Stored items
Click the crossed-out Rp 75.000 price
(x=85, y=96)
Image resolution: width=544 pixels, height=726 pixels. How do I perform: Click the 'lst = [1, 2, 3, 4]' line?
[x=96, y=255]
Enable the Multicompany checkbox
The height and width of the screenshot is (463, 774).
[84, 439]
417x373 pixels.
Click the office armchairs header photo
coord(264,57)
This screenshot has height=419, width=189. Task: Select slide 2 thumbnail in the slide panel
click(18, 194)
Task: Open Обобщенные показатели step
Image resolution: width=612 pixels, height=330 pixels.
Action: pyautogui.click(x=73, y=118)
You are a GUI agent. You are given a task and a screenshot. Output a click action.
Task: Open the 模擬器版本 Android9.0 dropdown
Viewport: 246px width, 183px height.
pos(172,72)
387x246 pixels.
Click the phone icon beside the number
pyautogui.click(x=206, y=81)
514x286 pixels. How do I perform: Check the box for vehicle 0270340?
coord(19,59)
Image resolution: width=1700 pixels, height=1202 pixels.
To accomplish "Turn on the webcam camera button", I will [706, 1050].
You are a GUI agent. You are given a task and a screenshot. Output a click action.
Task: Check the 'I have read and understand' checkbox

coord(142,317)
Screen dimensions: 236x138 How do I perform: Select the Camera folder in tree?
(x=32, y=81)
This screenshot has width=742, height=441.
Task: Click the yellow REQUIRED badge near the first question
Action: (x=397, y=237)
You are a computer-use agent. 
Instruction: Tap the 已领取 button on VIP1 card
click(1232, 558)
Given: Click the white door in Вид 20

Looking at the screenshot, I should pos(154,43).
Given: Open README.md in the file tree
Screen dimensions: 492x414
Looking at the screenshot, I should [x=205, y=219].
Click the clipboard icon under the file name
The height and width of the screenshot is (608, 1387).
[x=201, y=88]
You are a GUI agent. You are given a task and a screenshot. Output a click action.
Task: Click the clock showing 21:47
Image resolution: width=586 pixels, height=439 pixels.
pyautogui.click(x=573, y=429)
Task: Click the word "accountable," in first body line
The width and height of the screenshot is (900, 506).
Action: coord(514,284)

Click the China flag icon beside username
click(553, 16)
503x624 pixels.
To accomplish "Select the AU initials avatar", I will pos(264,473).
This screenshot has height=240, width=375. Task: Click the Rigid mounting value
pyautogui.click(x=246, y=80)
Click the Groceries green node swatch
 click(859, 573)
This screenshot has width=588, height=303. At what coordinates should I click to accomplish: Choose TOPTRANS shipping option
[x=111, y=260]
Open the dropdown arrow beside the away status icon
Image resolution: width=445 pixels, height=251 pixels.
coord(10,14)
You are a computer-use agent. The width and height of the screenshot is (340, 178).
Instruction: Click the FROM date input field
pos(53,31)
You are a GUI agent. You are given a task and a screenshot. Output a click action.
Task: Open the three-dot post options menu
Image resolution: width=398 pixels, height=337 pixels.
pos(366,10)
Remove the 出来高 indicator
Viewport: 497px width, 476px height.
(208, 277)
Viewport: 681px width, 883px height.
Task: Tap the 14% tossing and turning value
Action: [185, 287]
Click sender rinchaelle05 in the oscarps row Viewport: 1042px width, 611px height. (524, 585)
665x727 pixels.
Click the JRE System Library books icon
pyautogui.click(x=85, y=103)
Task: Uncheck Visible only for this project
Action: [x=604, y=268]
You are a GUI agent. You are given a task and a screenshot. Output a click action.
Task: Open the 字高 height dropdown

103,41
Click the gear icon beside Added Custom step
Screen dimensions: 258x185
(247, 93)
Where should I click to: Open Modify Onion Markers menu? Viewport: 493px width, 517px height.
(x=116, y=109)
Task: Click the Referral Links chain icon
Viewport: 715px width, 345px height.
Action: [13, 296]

▶ _Job_: Please convert the data above into a JSON list of strings, with one string per line and blank lines omitted.

▶ _Result of the exercise_:
[
  "Click the crossed-out Rp 75.000 price",
  "(x=85, y=96)",
  "Image resolution: width=544 pixels, height=726 pixels. How do I perform: Click the 'lst = [1, 2, 3, 4]' line?",
  "[x=96, y=255]",
  "Enable the Multicompany checkbox",
  "The height and width of the screenshot is (463, 774).",
  "[84, 439]",
  "417x373 pixels.",
  "Click the office armchairs header photo",
  "coord(264,57)",
  "This screenshot has height=419, width=189. Task: Select slide 2 thumbnail in the slide panel",
  "click(18, 194)",
  "Task: Open Обобщенные показатели step",
  "Image resolution: width=612 pixels, height=330 pixels.",
  "Action: pyautogui.click(x=73, y=118)",
  "You are a GUI agent. You are given a task and a screenshot. Output a click action.",
  "Task: Open the 模擬器版本 Android9.0 dropdown",
  "Viewport: 246px width, 183px height.",
  "pos(172,72)",
  "387x246 pixels.",
  "Click the phone icon beside the number",
  "pyautogui.click(x=206, y=81)",
  "514x286 pixels. How do I perform: Check the box for vehicle 0270340?",
  "coord(19,59)",
  "Image resolution: width=1700 pixels, height=1202 pixels.",
  "To accomplish \"Turn on the webcam camera button\", I will [706, 1050].",
  "You are a GUI agent. You are given a task and a screenshot. Output a click action.",
  "Task: Check the 'I have read and understand' checkbox",
  "coord(142,317)",
  "Screen dimensions: 236x138 How do I perform: Select the Camera folder in tree?",
  "(x=32, y=81)",
  "This screenshot has width=742, height=441.",
  "Task: Click the yellow REQUIRED badge near the first question",
  "Action: (x=397, y=237)",
  "You are a computer-use agent. ",
  "Instruction: Tap the 已领取 button on VIP1 card",
  "click(1232, 558)",
  "Given: Click the white door in Вид 20",
  "Looking at the screenshot, I should pos(154,43).",
  "Given: Open README.md in the file tree",
  "Screen dimensions: 492x414",
  "Looking at the screenshot, I should [x=205, y=219].",
  "Click the clipboard icon under the file name",
  "The height and width of the screenshot is (608, 1387).",
  "[x=201, y=88]",
  "You are a GUI agent. You are given a task and a screenshot. Output a click action.",
  "Task: Click the clock showing 21:47",
  "Image resolution: width=586 pixels, height=439 pixels.",
  "pyautogui.click(x=573, y=429)",
  "Task: Click the word \"accountable,\" in first body line",
  "The width and height of the screenshot is (900, 506).",
  "Action: coord(514,284)",
  "Click the China flag icon beside username",
  "click(553, 16)",
  "503x624 pixels.",
  "To accomplish \"Select the AU initials avatar\", I will pos(264,473).",
  "This screenshot has height=240, width=375. Task: Click the Rigid mounting value",
  "pyautogui.click(x=246, y=80)",
  "Click the Groceries green node swatch",
  " click(859, 573)",
  "This screenshot has width=588, height=303. At what coordinates should I click to accomplish: Choose TOPTRANS shipping option",
  "[x=111, y=260]",
  "Open the dropdown arrow beside the away status icon",
  "Image resolution: width=445 pixels, height=251 pixels.",
  "coord(10,14)",
  "You are a computer-use agent. The width and height of the screenshot is (340, 178).",
  "Instruction: Click the FROM date input field",
  "pos(53,31)",
  "You are a GUI agent. You are given a task and a screenshot. Output a click action.",
  "Task: Open the three-dot post options menu",
  "Image resolution: width=398 pixels, height=337 pixels.",
  "pos(366,10)",
  "Remove the 出来高 indicator",
  "Viewport: 497px width, 476px height.",
  "(208, 277)",
  "Viewport: 681px width, 883px height.",
  "Task: Tap the 14% tossing and turning value",
  "Action: [185, 287]",
  "Click sender rinchaelle05 in the oscarps row Viewport: 1042px width, 611px height. (524, 585)",
  "665x727 pixels.",
  "Click the JRE System Library books icon",
  "pyautogui.click(x=85, y=103)",
  "Task: Uncheck Visible only for this project",
  "Action: [x=604, y=268]",
  "You are a GUI agent. You are given a task and a screenshot. Output a click action.",
  "Task: Open the 字高 height dropdown",
  "103,41",
  "Click the gear icon beside Added Custom step",
  "Screen dimensions: 258x185",
  "(247, 93)",
  "Where should I click to: Open Modify Onion Markers menu? Viewport: 493px width, 517px height.",
  "(x=116, y=109)",
  "Task: Click the Referral Links chain icon",
  "Viewport: 715px width, 345px height.",
  "Action: [13, 296]"
]